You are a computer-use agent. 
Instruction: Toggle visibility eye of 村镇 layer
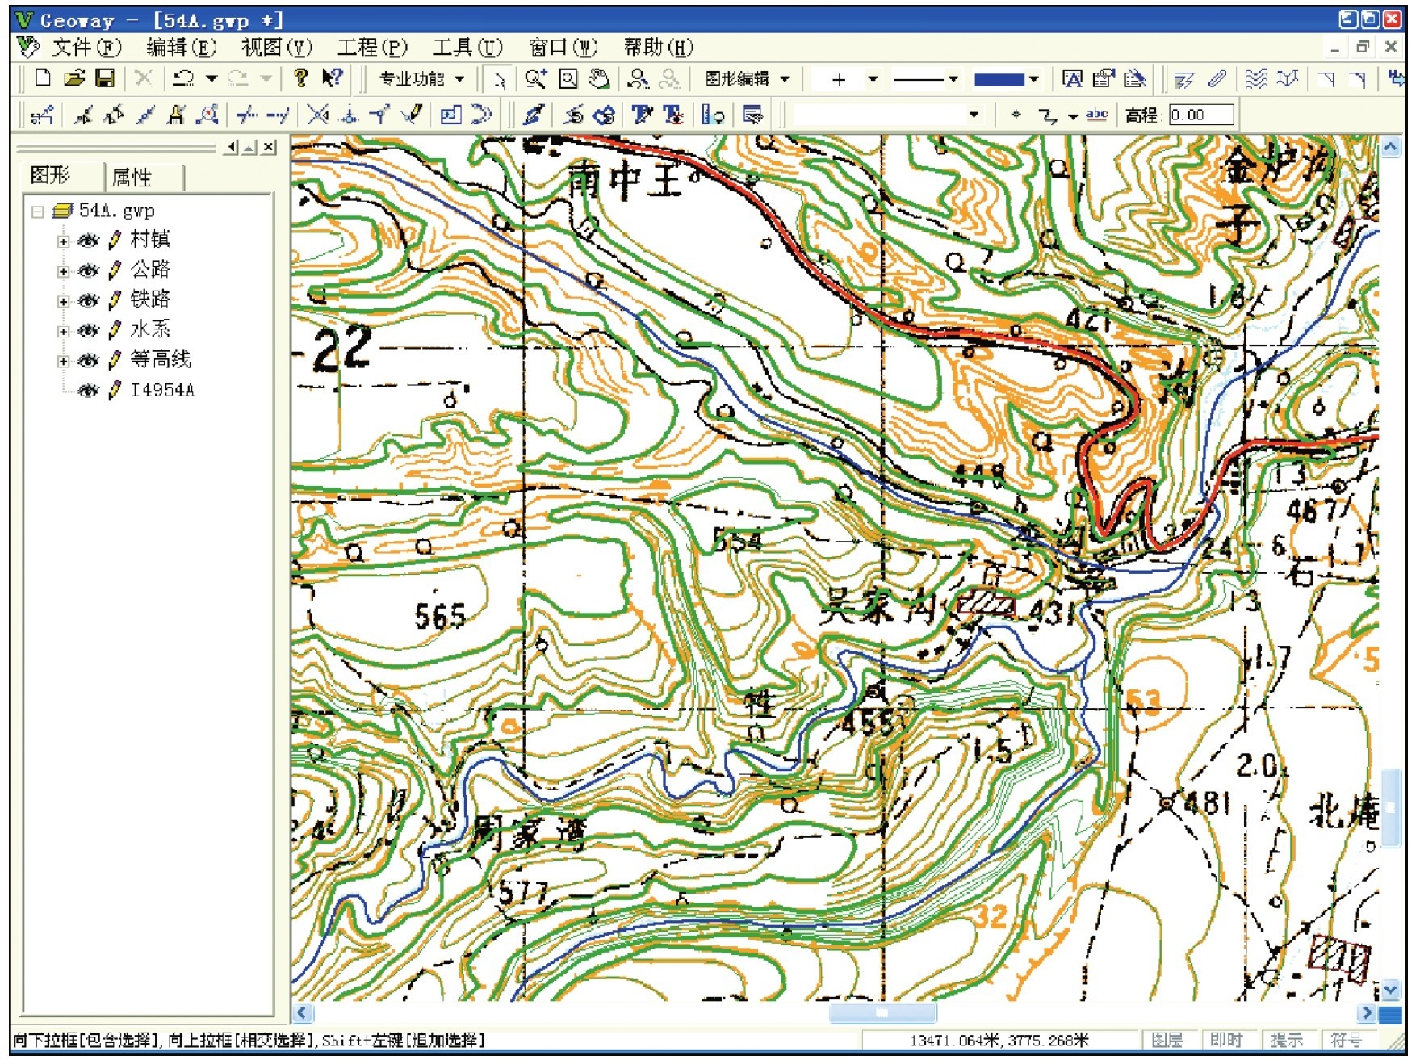point(89,241)
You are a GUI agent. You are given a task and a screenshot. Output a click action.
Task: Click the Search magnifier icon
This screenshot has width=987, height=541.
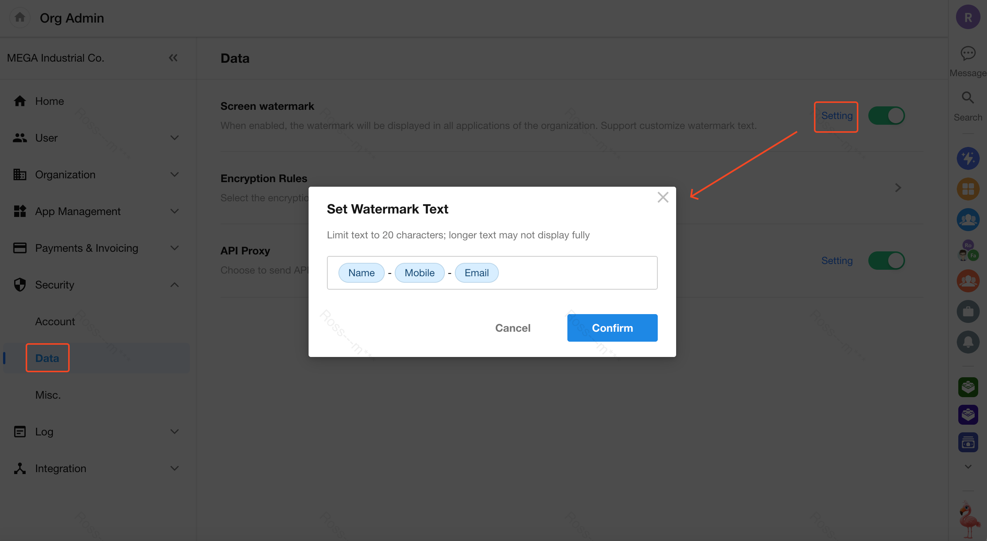(x=967, y=98)
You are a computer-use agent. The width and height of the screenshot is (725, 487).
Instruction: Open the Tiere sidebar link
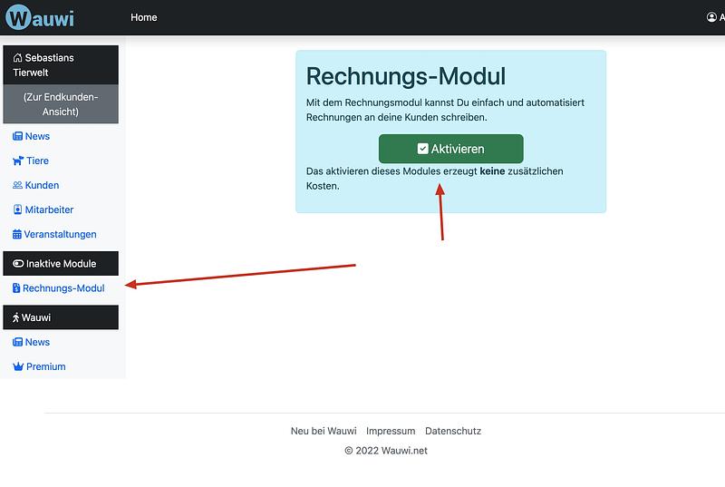click(x=37, y=161)
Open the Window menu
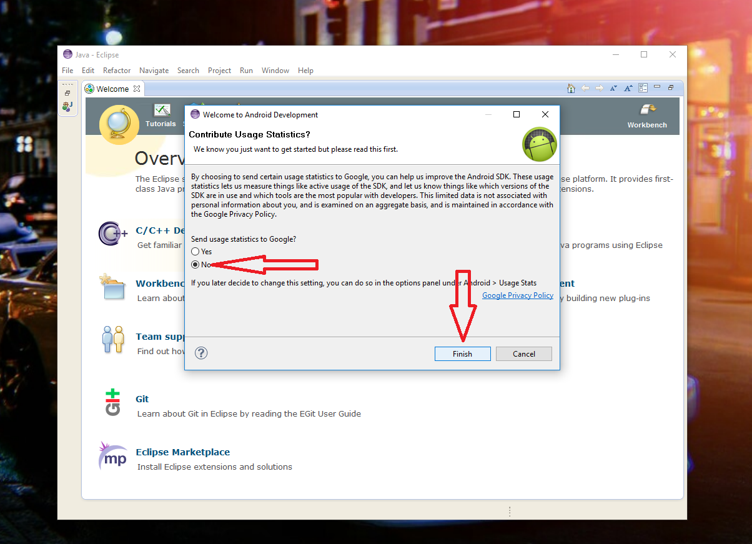This screenshot has height=544, width=752. coord(275,71)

- _Task instructions_
Copy every line of the records word for word, leaving out the pictures.

- _Answer for the task_
You are a computer-use agent. 
Instruction: Toggle visibility eye of 村镇 layer
point(89,241)
You are a GUI agent. You are given a task and a screenshot. Output a click action.
Task: Click the Search magnifier icon
This screenshot has width=987, height=541.
(x=967, y=98)
You are a computer-use agent. The width and height of the screenshot is (725, 487).
Instruction: Open the Tiere sidebar link
click(x=37, y=161)
Open the Window menu
This screenshot has height=544, width=752. coord(275,71)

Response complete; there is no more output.